That being said, my husband and I have already discussed what will happen as our parents get older. Both sets are divorced and 2 of the 4 have remarried. We are agreed that we could take in my mother easily. She has stayed with us for extended periods, think months here, while I had numerous surgeries and recovered. I think, because she went through having her mil live with us, she knows the pros and cons better than someone who hasn't been down this road. On the other hand, my MIL would drive us all, including my husband, her son, crazy. She is very demanding and opinionated and doesn't think about anyone else's feelings or needs. It's always about ME,ME, ME with her. Even now. My husband knows that my father in law is not welcomed to live here. He is on his third marriage which doesn't look like it will last much longer.
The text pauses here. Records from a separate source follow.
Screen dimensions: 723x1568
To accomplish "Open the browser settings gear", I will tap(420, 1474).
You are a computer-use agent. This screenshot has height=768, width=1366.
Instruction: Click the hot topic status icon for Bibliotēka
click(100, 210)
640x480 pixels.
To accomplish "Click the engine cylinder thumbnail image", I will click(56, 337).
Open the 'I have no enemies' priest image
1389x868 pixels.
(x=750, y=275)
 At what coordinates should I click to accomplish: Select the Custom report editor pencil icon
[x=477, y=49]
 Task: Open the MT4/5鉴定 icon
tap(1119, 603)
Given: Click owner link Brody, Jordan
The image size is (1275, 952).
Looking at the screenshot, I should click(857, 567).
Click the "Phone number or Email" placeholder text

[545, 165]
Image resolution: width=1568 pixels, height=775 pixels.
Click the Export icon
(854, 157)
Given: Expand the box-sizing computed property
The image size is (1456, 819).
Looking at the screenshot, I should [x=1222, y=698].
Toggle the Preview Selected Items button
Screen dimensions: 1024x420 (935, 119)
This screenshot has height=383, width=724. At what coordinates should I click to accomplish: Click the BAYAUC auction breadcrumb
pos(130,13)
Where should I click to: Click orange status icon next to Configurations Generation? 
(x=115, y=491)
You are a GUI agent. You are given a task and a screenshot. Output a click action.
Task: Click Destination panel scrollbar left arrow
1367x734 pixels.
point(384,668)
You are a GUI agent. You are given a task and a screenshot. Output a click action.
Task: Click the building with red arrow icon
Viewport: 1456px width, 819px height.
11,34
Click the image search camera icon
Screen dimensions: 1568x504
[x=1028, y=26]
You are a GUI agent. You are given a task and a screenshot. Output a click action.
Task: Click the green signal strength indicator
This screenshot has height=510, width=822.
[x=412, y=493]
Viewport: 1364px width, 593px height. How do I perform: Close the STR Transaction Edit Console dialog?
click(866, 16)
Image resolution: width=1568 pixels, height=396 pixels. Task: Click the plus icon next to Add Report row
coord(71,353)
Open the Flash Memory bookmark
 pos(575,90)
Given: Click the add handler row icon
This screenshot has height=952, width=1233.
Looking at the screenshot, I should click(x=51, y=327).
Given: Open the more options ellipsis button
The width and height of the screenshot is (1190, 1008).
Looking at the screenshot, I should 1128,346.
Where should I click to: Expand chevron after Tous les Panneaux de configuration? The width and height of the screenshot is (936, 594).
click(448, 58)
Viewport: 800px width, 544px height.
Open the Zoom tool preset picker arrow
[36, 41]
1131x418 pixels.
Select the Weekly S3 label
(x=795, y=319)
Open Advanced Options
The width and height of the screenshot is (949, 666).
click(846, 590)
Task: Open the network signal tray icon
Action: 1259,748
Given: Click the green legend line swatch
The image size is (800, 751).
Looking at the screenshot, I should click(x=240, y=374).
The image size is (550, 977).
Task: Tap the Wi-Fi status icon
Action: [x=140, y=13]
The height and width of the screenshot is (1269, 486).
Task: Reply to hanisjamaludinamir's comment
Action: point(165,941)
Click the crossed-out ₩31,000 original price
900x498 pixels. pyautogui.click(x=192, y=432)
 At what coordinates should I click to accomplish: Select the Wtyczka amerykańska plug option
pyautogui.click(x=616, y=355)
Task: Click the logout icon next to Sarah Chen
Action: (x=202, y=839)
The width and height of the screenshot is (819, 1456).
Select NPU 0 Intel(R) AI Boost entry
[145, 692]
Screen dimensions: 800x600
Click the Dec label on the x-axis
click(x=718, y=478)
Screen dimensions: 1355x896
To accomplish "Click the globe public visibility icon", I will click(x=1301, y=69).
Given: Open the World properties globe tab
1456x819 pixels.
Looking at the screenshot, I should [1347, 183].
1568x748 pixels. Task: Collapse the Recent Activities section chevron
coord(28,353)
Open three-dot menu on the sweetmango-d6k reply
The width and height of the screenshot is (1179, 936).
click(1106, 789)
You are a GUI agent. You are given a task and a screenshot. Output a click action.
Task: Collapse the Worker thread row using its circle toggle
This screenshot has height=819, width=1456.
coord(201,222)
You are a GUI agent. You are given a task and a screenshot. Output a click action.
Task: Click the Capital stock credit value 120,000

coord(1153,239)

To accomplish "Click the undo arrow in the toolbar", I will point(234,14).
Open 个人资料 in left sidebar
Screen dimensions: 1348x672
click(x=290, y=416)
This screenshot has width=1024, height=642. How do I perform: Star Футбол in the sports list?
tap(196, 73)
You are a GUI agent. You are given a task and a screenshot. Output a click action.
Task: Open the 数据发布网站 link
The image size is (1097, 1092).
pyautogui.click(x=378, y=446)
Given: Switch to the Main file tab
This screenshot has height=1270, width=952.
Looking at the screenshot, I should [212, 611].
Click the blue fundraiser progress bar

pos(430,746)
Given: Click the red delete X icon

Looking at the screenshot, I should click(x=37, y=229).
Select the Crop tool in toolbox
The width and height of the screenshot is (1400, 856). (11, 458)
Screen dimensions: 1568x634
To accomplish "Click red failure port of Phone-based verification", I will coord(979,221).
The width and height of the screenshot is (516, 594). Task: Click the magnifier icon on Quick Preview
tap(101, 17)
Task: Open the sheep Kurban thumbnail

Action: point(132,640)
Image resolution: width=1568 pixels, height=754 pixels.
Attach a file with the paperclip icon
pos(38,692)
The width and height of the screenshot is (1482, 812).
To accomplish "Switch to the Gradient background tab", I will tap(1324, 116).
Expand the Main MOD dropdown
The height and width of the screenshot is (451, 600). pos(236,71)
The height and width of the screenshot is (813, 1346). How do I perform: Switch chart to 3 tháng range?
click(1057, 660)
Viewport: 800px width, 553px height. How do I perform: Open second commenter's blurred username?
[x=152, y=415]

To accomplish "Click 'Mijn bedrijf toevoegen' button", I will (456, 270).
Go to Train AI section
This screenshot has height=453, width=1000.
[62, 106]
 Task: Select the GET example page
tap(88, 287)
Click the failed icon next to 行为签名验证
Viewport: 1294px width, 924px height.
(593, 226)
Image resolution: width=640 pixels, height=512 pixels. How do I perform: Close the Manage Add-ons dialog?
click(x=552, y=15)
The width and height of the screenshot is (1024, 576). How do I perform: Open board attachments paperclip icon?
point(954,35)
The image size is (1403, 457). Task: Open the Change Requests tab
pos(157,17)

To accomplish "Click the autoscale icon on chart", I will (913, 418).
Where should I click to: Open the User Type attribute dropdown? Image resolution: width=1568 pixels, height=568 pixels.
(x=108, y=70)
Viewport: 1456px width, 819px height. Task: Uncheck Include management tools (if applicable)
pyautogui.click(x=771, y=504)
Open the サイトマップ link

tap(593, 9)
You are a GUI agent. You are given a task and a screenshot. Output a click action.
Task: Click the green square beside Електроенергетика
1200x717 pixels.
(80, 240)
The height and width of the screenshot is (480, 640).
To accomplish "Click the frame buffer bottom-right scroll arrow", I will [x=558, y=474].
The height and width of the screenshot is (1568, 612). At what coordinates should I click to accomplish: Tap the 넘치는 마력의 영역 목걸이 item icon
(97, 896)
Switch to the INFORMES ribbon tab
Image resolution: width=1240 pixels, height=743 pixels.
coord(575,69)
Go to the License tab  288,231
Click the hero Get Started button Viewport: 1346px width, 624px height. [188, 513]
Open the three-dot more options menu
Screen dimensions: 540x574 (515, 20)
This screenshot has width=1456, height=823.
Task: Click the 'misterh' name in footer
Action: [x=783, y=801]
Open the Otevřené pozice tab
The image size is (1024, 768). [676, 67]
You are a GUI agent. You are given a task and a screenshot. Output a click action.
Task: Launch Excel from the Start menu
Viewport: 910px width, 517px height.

He has never tried to help himself, or care for himself. He just wants something for nothing. He doesn't like kids, not even his own grandkids. Living with him would be miserable. I've told my husband that if he ever moved in here, the kids and I were leaving the same day. I know that sounds harsh, and as someone who was raised to step up and help out, this kills me. But I would be arrested for murder if we allowed him to live here. Really. Even my husband said he would not let him live here, no matter what. My father is not really thought of in this light because he wife is my age and would make any necessary arrangements for him, of course consulting us, his children. We have an excellent relationship with my family but very little to do with my husbands, by their choice as well as ours.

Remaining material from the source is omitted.